Fitzwilliam Museum Songs of Innocence and of Experience Plate 45,Copy AA |
What he Said
In 'Songs of Experience' Blake expressed some biting truths about the place of the church in the lives of ordinary people:
"A
little black thing among the snow,
Crying "'weep! 'weep!" in notes of
woe!
"Where are thy father & mother? Say?"
They are both gone up to
the church to
pray. Because I was happy upon the heath,
And
smil'd among the winter's snow,
They clothed me in the clothes of
death,
And taught me to sing the notes of woe.
And because I
am happy & dance & sing,
They think they have done me no injury,
And are gone to praise God & his Priest & King,
Who
make up a heaven of our misery."
(The Chimney Sweeper from Songs of Experience, Song 37, (E 22))
Surely the church has become more human since Blake's day, when it
could condone the employment of five year olds as chimney sweepers and
in fact their legal sale by their parents for such a purpose. Even more
bald in its
ecclesiastical implications is The Little Vagabond, which
sounds very much like a Ranter's song:
"Dear Mother, dear Mother, the Church is cold,
But the Ale-house is healthy & pleasant & warm;
Besides I can tell where I am used well,
Such usage in heaven will never do well.

→ **Raw data**:

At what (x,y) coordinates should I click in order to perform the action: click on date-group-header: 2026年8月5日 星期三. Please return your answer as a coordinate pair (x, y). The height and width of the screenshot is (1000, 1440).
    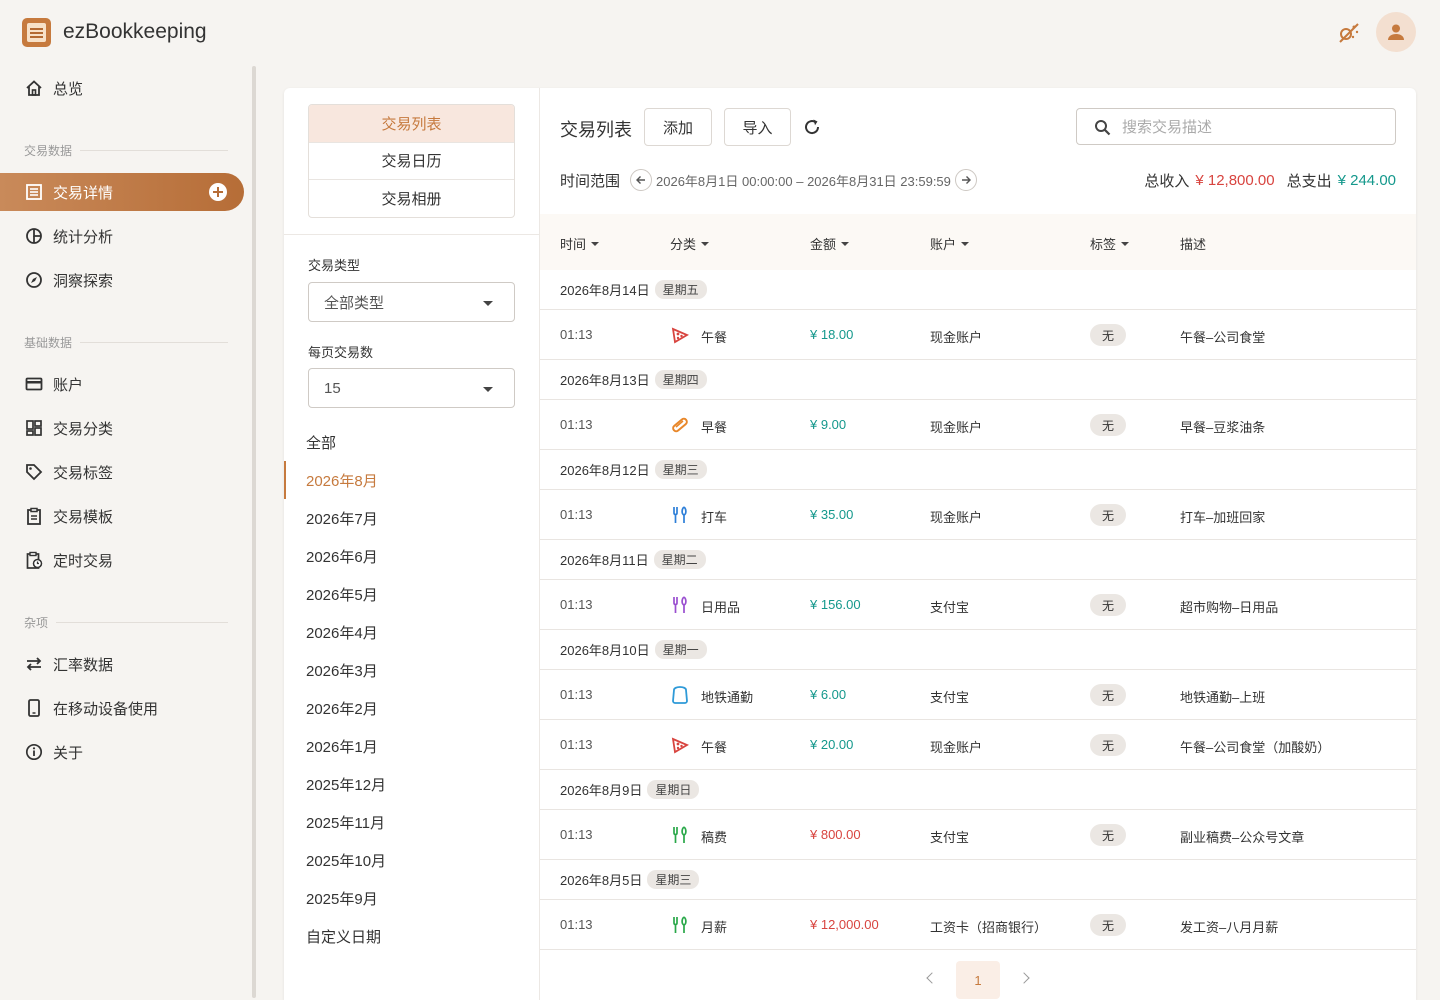
    Looking at the image, I should click on (978, 880).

→ **Actions to take**:
(A) Transcribe the Blake commentary, beginning at the words "Surely the church" and stopping after "never do well.".
(B) Pick up the Blake commentary from its last line and keep writing it.
The material here comes from a separate source and has no connection to the Blake commentary.

→ **Exercise answers**:
(A)
Surely the church has become more human since Blake's day, when it
could condone the employment of five year olds as chimney sweepers and
in fact their legal sale by their parents for such a purpose. Even more
bald in its
ecclesiastical implications is The Little Vagabond, which
sounds very much like a Ranter's song:
"Dear Mother, dear Mother, the Church is cold,
But the Ale-house is healthy & pleasant & warm;
Besides I can tell where I am used well,
Such usage in heaven will never do well.

(B)
But if at the Church they would give us some Ale,
And a pleasant fire our souls to regale,
We'd sing and we'd pray all the live-long day,
Nor ever once wish from the Church to stray.
Then the Parson might preach, & drink, & sing,
And we'd be as happy as birds in the spring;
And modest dame Lurch, who is always at Church,
Would not have bandy children, nor fasting, nor birch.
And God, like a father rejoicing to see
His children as pleasant and happy as he,
Would have no more quarrel with the Devil or the Barrel,
But kiss him, & give him both drink and apparel."
(The Little Vagabond, Song 45, (E 26) )
In Europe, written about the same time, Blake recounts the degradation of the church with the cult of chivalry and the Queen of Heaven:
"Now comes the night of Enitharmon's joy!
Who shall I call? Who shall I send,
That Woman, lovely Woman, may have dominion?
Arise, O Rintrah, thee I call! & Palambron, thee!
Go! tell the Human race that Woman's love is Sin;
That an Eternal life awaits the worms of sixty winters
In an allegorical abode where existence hath never come.
Forbid all Joy, & from her childhood shall the little female
Spread nets in every secret path."
(Europe 5:1ff, (E 62) )
Enitharmon's grammar in the second line indicates her essential falsity,
assuming the place of the true God (See Isaiah 6
). But after 1800 Blake
rehabilitates Enitharmon, and Rahab becomes his
symbol of the false church;
she continually afflicts Jerusalem and
finally crucifies Jesus (See 4Z and J).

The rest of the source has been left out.